### BRANO DEL DOCUMENTO ###

Questi 1,5 trilioni significano circa trecento nuove imprese per la produzione di elementi base per la microelettronica. La microelettronica sono semiconduttori, nella cui produzione viene utilizzata un’enorme quantità di elio; proprio per questo, la prima linea tecnologica avviata al AGZ, è destinata alla produzione di questo gas.

Oggi, il 52% dell’elio mondiale è prodotto per ora dagli Stati Uniti, che sicuramente utilizzeranno questo fattore per frenare lo sviluppo della Cina. Ecco, per evitare che ciò accada, la Russia sta costruendo l’impianto AGZ che, oltre all’elio, produrrà altri elementi utili ad alto valore aggiunto, anche per lo sviluppo della base di elementi russi nella microelettronica.

Ricordo che i primi segnali delle future pressioni da parte dell’Occidente, erano stati avvertiti dai cinesi già con Obama. Allora, erano i primi accenni, quasi scherzosi – e siccome noi prestavamo attenzione solo a ciò che l’indimenticabile Jen Psaki (l’allora portavoce del Dipartimento di stato era costante oggetto di lazzi sui media russi, per le sue continue gaffe su geografia, storia, politica; fp) diceva sulla Russia, i suoi passaggi sulle questioni cinesi rimanevano fuori dalla nostra attenzione. Ma, Psaki parlava dei cinesi con tutta la sua spontaneità, costringendo i patrioti cinesi ad accumulare “mattoni” di social network sovrani – in questo siamo stati “fortunati”, proprio come i patrioti cinesi.

Terzo, valutate la portata del AGZ. È il secondo impianto più grande al mondo e il primo per volume di produzione di elio. Se aggiungiamo al AGZ il progetto “Forza della Siberia-2” per le forniture di gas dai giacimenti di Kovyktinskoe e Čajandinskoe, e anche il giacimento di carbone di El’ginskoe in Jakutia e ancora l’aumento della capacità di portata delle linee ferroviarie AJAM (Amur-Jakutsk), BAM (Bajkal-Amur) e Transsib (cioè il cosiddetto “Poligono orientale”), allora il quadro della partnership con i cinesi appare completamente diverso – e questo, ancora senza considerare esercitazioni militari congiunte e pattugliamento congiunto di mari diversi, dal Mediterraneo al mar del Giappone.

### DATI DI PARTENZA ###

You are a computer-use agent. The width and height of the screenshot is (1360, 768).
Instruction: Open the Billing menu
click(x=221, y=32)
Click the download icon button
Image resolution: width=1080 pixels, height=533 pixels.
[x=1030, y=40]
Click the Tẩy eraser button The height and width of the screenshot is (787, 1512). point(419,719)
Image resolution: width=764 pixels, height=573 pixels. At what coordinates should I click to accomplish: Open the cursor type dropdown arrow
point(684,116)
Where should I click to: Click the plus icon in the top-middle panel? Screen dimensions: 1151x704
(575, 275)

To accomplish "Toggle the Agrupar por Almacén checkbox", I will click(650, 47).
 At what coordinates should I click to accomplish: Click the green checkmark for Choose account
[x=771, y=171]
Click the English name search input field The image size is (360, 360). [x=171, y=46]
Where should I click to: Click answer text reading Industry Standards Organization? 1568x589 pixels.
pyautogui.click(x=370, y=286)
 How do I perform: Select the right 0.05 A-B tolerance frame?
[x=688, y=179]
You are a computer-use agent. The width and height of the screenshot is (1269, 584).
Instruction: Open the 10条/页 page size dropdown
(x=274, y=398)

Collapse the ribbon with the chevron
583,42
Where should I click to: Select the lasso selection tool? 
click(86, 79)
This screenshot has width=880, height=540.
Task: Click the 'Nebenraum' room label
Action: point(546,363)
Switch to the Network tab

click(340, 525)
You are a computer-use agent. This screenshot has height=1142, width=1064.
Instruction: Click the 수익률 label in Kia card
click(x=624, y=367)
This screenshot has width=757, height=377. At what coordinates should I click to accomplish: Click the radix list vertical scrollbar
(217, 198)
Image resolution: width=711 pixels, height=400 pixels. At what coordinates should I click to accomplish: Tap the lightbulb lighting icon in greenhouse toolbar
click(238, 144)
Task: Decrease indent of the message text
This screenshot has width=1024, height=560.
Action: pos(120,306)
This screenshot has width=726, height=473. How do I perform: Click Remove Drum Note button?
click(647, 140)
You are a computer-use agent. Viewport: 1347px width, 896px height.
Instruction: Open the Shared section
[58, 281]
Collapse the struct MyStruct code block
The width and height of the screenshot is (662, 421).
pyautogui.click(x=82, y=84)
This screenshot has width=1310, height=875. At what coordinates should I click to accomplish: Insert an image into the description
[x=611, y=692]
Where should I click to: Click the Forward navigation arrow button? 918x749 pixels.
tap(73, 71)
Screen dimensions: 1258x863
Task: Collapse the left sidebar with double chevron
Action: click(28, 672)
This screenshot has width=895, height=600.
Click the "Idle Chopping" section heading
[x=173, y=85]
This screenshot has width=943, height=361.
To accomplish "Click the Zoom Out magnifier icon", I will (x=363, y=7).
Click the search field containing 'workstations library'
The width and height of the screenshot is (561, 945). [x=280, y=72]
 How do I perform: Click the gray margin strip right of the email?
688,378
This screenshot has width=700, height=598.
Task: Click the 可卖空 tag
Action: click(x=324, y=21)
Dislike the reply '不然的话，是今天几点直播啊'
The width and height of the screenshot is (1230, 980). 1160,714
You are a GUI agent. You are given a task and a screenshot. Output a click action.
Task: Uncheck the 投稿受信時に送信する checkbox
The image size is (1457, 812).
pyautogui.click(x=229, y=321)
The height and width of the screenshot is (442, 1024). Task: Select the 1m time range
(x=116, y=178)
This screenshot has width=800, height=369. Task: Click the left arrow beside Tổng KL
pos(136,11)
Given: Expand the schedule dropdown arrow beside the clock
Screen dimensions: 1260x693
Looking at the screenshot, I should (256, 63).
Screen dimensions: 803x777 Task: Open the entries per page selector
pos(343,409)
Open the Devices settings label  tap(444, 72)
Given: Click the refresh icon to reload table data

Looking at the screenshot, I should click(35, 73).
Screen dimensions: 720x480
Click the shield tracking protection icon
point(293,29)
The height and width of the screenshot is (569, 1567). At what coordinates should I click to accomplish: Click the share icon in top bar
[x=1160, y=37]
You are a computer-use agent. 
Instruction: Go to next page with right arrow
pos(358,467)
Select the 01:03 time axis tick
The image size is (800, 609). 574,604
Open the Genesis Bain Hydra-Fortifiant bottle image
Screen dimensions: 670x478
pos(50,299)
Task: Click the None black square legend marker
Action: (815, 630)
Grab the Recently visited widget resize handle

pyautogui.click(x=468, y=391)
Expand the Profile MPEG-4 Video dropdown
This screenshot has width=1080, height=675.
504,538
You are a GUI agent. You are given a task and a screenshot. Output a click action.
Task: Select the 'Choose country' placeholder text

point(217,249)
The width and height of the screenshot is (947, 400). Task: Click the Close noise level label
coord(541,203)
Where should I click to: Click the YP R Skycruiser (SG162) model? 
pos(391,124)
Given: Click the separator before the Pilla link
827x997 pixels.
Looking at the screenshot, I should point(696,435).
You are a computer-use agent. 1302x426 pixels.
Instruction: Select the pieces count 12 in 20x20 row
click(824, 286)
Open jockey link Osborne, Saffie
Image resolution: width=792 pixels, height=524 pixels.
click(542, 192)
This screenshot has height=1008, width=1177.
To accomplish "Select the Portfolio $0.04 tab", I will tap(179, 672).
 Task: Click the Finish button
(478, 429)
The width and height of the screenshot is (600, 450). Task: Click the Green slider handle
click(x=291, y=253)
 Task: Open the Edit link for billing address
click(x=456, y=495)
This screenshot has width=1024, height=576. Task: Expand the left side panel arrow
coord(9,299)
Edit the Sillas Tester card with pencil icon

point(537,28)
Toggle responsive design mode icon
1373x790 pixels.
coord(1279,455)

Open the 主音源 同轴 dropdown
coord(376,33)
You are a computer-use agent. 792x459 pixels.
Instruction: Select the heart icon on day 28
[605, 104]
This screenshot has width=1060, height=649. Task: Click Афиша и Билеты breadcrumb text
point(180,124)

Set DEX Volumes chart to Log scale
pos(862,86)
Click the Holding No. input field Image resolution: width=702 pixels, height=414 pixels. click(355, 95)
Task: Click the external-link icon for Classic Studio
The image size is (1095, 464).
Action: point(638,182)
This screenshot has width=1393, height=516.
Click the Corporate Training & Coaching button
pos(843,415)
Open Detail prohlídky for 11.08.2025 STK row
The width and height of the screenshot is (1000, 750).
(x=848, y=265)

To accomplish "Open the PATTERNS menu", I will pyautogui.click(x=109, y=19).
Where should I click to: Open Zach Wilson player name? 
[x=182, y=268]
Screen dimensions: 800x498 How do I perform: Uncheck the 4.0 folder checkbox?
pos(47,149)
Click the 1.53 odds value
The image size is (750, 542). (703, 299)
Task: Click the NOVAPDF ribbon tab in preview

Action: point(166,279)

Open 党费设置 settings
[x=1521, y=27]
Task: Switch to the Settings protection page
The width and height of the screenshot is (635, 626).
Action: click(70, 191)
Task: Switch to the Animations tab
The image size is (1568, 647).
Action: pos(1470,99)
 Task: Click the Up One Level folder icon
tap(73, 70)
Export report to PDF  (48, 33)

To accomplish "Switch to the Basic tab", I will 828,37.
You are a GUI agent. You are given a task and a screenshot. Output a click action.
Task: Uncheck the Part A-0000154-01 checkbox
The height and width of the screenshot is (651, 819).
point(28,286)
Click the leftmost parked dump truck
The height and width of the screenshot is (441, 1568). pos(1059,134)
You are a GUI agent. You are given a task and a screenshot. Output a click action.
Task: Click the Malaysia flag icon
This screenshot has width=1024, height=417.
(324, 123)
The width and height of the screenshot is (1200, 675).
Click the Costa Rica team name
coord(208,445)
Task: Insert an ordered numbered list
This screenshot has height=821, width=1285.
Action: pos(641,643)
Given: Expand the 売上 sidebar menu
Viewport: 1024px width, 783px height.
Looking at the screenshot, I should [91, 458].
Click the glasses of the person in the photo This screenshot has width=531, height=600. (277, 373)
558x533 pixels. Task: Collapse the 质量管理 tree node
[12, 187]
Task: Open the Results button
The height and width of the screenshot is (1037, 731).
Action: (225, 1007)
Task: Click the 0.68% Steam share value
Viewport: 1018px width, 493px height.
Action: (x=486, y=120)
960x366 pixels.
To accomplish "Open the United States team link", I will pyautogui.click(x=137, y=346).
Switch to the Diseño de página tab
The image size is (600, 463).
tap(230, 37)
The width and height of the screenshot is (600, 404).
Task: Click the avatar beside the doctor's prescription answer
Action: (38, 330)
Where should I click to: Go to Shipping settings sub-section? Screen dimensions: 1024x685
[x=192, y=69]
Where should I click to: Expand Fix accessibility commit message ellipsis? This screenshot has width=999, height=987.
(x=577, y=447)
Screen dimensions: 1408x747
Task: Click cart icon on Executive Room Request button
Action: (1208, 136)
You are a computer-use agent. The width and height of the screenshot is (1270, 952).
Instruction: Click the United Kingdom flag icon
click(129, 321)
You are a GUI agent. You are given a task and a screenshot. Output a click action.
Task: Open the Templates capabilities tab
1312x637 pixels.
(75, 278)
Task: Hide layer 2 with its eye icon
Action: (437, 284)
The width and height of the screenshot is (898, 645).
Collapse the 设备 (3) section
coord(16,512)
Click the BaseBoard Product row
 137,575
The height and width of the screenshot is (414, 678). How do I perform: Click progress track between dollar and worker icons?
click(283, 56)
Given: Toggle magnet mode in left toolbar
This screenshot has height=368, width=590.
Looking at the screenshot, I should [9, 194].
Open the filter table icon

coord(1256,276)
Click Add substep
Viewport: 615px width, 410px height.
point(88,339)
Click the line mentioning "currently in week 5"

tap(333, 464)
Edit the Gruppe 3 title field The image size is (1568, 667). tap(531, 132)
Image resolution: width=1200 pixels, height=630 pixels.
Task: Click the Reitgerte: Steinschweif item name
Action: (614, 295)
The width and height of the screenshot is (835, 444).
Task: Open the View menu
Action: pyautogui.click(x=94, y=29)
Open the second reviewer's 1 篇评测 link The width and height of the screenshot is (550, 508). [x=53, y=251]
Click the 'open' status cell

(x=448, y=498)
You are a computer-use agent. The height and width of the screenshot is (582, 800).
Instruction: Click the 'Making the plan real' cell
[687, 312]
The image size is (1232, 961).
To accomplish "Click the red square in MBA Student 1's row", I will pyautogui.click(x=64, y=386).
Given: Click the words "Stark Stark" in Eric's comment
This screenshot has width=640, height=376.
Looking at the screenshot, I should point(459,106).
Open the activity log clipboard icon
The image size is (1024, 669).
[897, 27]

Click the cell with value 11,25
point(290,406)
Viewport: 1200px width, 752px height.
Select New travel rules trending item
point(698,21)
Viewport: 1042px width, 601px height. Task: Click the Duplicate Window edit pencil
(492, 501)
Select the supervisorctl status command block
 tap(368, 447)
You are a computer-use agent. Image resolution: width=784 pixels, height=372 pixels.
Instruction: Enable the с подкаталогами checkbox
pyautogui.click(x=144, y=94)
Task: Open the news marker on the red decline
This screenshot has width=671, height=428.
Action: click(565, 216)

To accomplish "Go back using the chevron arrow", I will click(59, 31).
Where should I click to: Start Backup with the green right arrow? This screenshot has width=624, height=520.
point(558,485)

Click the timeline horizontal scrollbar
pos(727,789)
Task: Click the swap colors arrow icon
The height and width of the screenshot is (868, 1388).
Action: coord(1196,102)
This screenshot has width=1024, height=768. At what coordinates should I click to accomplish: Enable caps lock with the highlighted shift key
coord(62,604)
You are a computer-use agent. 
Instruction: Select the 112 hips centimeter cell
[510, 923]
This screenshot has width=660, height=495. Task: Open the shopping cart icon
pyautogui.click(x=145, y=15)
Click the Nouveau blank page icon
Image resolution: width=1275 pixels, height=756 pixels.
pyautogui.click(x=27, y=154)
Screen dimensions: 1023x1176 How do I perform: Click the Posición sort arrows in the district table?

###

**ESERCIZI:**
1. Rispondi alle seguenti domande sul brano dedicato all'impianto AGZ:
(a) Quale percentuale dell'elio mondiale producono oggi gli Stati Uniti?
(b) A quale produzione è destinata la prima linea tecnologica avviata all'AGZ?
(c) Che posto occupa l'AGZ nel mondo per volume di produzione di elio?
2. Prosegui il brano dedicato all'impianto AGZ, cominciando subito dopo la sua ultima frase.

**SOLUZIONI:**
1.
(a) Il 52%.
(b) Alla produzione di elio.
(c) Il primo.

2.
Riassumendo, bisogna notare che la partnership strategica tra Russia e Cina è iniziata molto prima dell’attuale guerra commerciale ed economica dell’Occidente contro Pechino. A volte lo sviluppo della partnership è stato un po’ traballante; a volte ha accelerato, fino allo sviluppo di un’unica strategia all’interno della SCO e dei BRICS – ma non è mai stata messa in discussione né a Mosca né a Pechino.

Da una parte, capisco gli americani, che hanno allevato con le proprie stesse mani un concorrente globale di se stessi. D’altra parte, qualsiasi tentativo di allontanarci dall’Estremo Oriente in cambio dell’Ucraina, con un bellissimo ma corto guinzaglio russo è semplicemente insensato – in una recente intervista, Putin ha fatto intendere che l’Ucraina di oggi è un tumore canceroso, in grado di uccidere anche l’organismo più forte, sia questo la NATO o l’Unione Europea. O addirittura la Russia.

Sì, è necessario prendere il controllo dell’Ucraina, ma non secondo lo scenario dell’Occidente. Non a caso, la retorica delle autorità russe è cambiata radicalmente negli ultimi mesi – il che significa che al Cremlino si sono prese decisioni fondamentali sul futuro dell’Ucraina. Inoltre, negli ultimi giorni, Vladislav Surkov ha ricominciato ad apparire attivamente nella sfera pubblica – e lui, lo voglio ricordare, è uno dei più ardenti sostenitori di una soluzione di forza.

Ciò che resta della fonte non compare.